Blue Mountain provides natural gas, crude oil and natural gas liquids service solutions in the mentioned area. (See this on Rextag's map above).
Christmas Season Decorative Lighting and Power Demand. Does This Still Affect Gas Prices? (Or Have New Pipeline Projects Changed this Pattern?)
According to research (by EnVantage Inc.), a 10% increase in power demand near Christmas and the New Year was historically attributed to decorative lighting. Although diminishing due to the slow adoption of LED, this year the effect is hard to trace due to extreme volatility. Waha Hub prices were fluctuating from $3.85 /MMBtu on Nov. 13 down to $0.30 /MMBtu in two weeks and up to $1.36 /MMBtu by December 4.
Most of the movement is attributed to the excessive gas supply from Midland basin. The latter was a by-product (associated gas) from additional oil output delivered from Midland to Colorado City and Wichita Falls along newly introduced Sunrise Pipeline expansion by Plains All American LP. Estimated at over 750 MMcfd it contributed to the Waha plunging prices.

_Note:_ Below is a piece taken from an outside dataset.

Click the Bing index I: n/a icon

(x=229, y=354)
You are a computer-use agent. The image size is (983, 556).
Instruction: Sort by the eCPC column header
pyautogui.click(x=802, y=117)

NGL prices likewise are thought to be affected by prospects of another group of pipelines under construction: Mariner East 1 and Mariner East 2 pipelines by Sunoco. Located in Pennsylvania, the pipelines are intended to facilitate the transfer of Natural Gas Liquids from the Utica and Marcellus Shale Formations to ports on the East, where ethane, butane, pentane, propane mixes will be exported.
Fracking Water Demand: Challenges and Their Treatment Approaches
It has been pointed out by experts that “rig count correlates with water source needs”. If a region lacks water-handling assets then development slows to a stop. Companies need to procure both water to drill and means of its future disposal. Cost is the main concern here.
The issue may be resolved by one of the following approaches:
- Adjusting the existing pipelines to become water-dedicated for bringing new water to the area.
- Use treated water from nearby municipals. (Several projects are being discussed in Oklahoma City in the Midcontinent, Carlsbad, N.M., and Odessa and Midland, Texas). However, supply of the treated water is quite limited so this will remain a niche market.
- Reuse of already produced water for frack jobs. This approach can be taken by regional players who would provide dedicated systems in place to handle all: gas, oil and water for their local customers.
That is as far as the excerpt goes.